Research
Research articles
1. Ineffectiveness of priming and contextualizing personal weather experiences: Evidence from a survey experiment on summer heat
Forthcoming in Public Opinion Quarterly, co-authored with Tobias Heide-Jørgensen
Abstract: We study whether communication that attributes extreme weather to climate change along with individuals’ personal weather experiences can mobilize increased support for climate change action and policies. Using a preregistered representative survey experiment from Denmark, we randomly assign respondents to two treatments: (a) a hot weather prime that asks them to recall the extreme Danish summer of 2018 and (b) contextualizing information that links extreme weather events to climate change. We find that priming past heat experience does not foster increased climate awareness, opinions, or willingness to act or pay. We also fail to find that climate communication strengthens the effect of heat experience on climate attitudes or matters on its own. We argue, and provide tentative evidence, that this is because people in northern regions often recall heat spells as something pleasant rather than perceiving them as a risk. Similar results were obtained using quasi-experimental data on recent local temperature deviations instead of past heat experiences. Overall, the results suggest that what is objectively and meteorologically extreme may subjectively invoke positive feelings and therefore not increase support for climate action. We discuss the implications for climate communication and opinion formation.
2. Pro-climate voting in response to local flooding
Published in Political Behavior (2024) [link to open access article]
Abstract: Human-caused global warming exacerbates extreme weather events, but evidence of their impact on political behavior is limited. This article presents a twofold study of the effects of severe storm surge flooding on pro-climate voting in Danish elections. Using difference-in-differences research designs and administrative data, the article shows how the electoral effects of local flooding depends on the intensity of the experience. Voting for pro-climate parties in Danish national elections increased by around 2-3 percentage points in polling districts with flooding. Voting for local election candidates, who communicate a priority for climate issues and can have substantial influence on municipal climate policy, also increased four years after the flood, however only in districts with extreme flooding. Severe flooding increased the relative election chances of marginal pro-climate candidates by around five percentage points. Responsiveness to local flooding depends on the local extremity of the event and, possibly, local citizens’ pre-existing climate awareness. The ostensibly modest effects are illustrative of electoral decision-making, even if the practical political and environmental implications are limited.
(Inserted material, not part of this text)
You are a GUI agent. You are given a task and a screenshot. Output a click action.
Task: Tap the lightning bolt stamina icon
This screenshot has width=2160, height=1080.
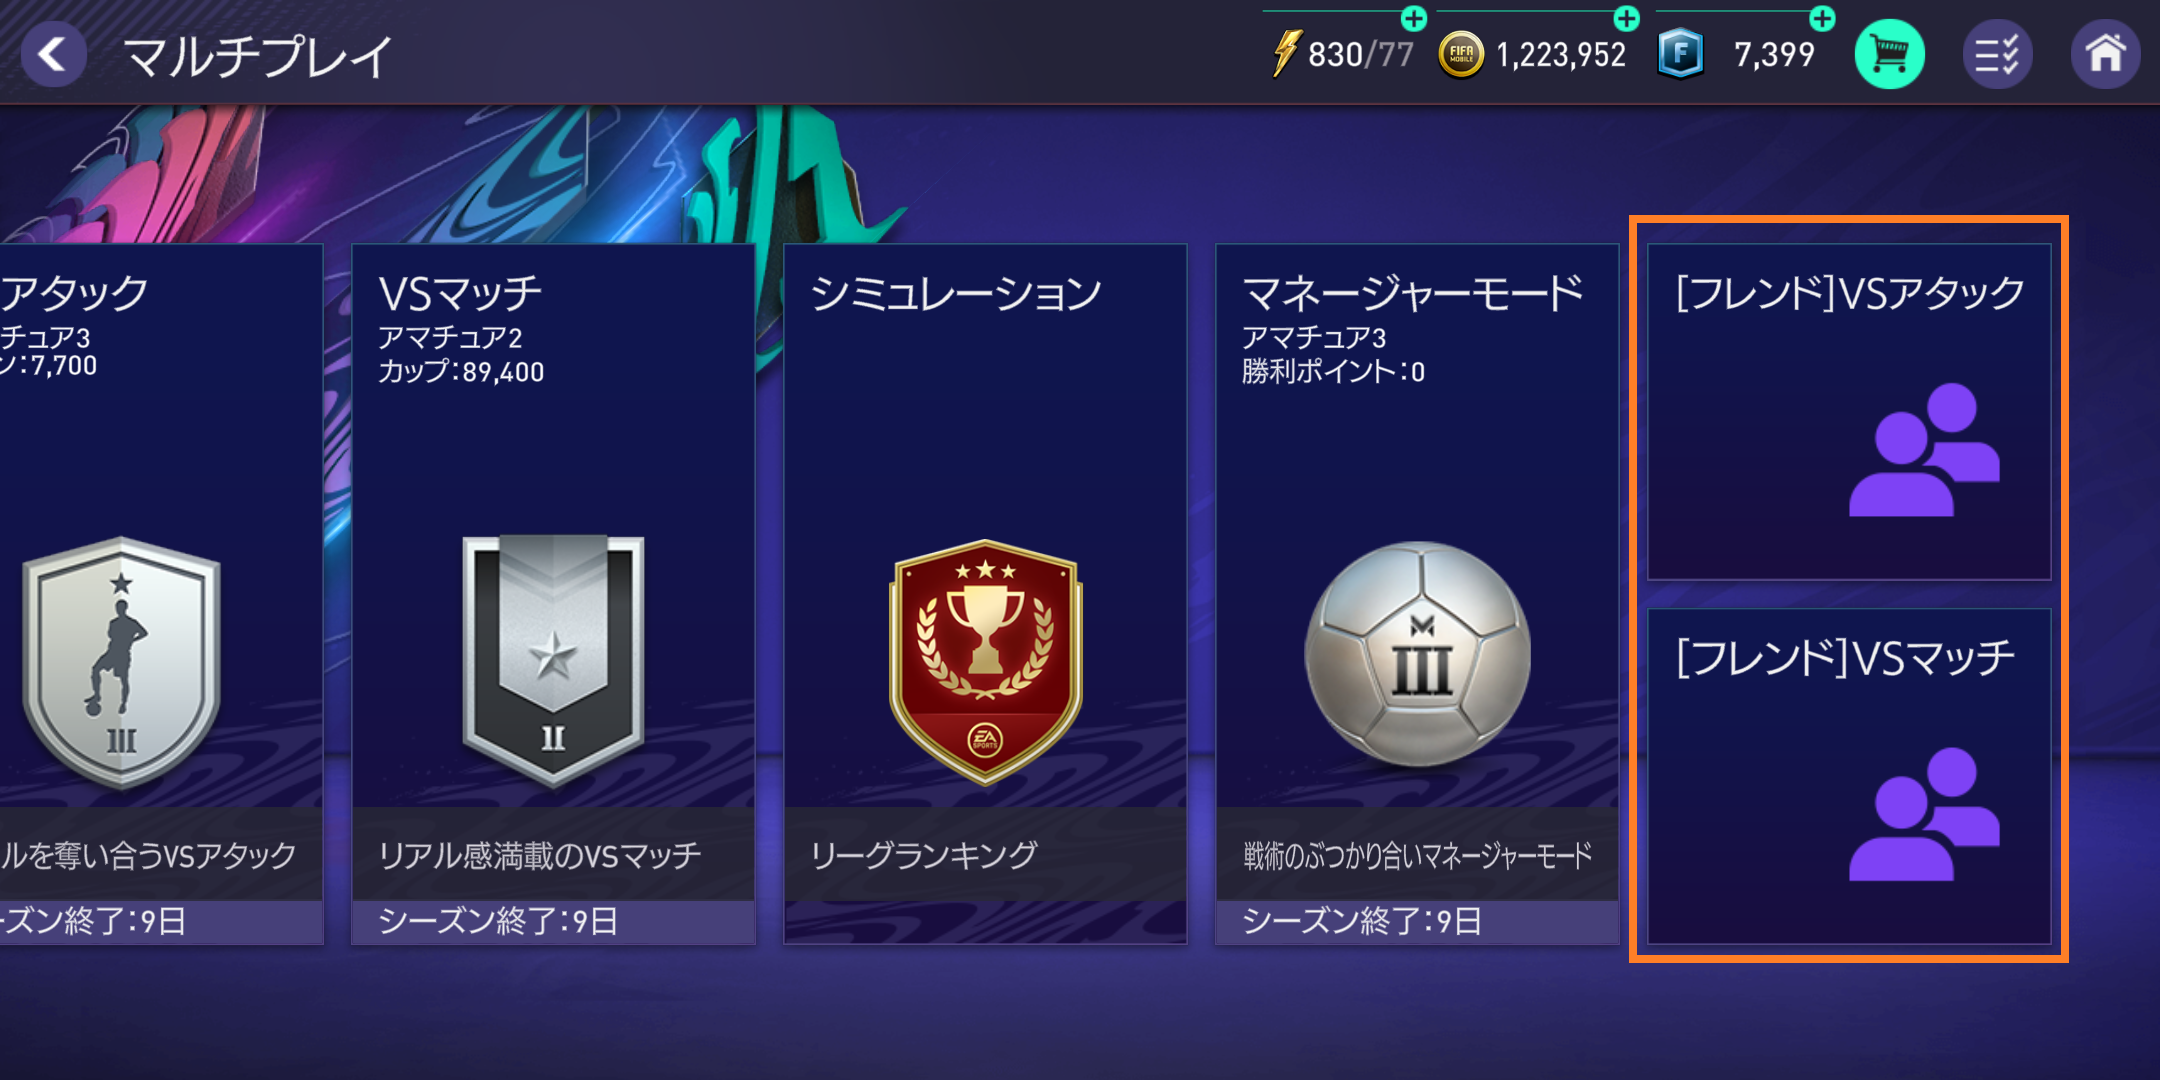click(x=1286, y=54)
By raising the salience of climate issues, personal flooding experience shapes voting behavior in a changing climate.
3. Anxious but hesitant to act: The impact of concurrent priming of the climate crisis and the war in ukraine on public support
Published in International Journal of Public Opinion Research (2024), co-authored with Jakob Dreyer [link to article]
Abstract: Decision-makers and commentators are calling Europe’s present political predicament a polycrisis: a period of overlapping, urgent, and mutually reinforcing crises with climate change and Russia’s invasion of Ukraine as key challenges. Our knowledge about how citizens perceive and respond to polycrisis is limited. This paper presents a preregistered survey experiment from Denmark with 4,017 nationally representative respondents. We study crisis perceptions and willingness to act for the climate and Ukraine after concurrently priming both issues. Overall, threat perceptions increase but so does inaction. Climate change drives increases in threat perception and worry, while the war in Ukraine drives a reduction in willingness to act and pay. The results challenge the ‘finite pool of worry’ hypothesis, which presupposes that worry about new, urgent threats will crowd out worry about existing problems, especially in case of climate change. Rather willingness to act under polycrisis is issue-specific and shaped by concrete pocketbook costs, as our experimental evidence illustrates. The results also have important policy implications at a time when decision-makers frequently justify political action through polycrisis discourse.
4. When the election rains out and how bad weather excludes marginal voters from turning out
Published in Electoral Studies (2023), co-authored with Kasper M. Hansen [link to open access article]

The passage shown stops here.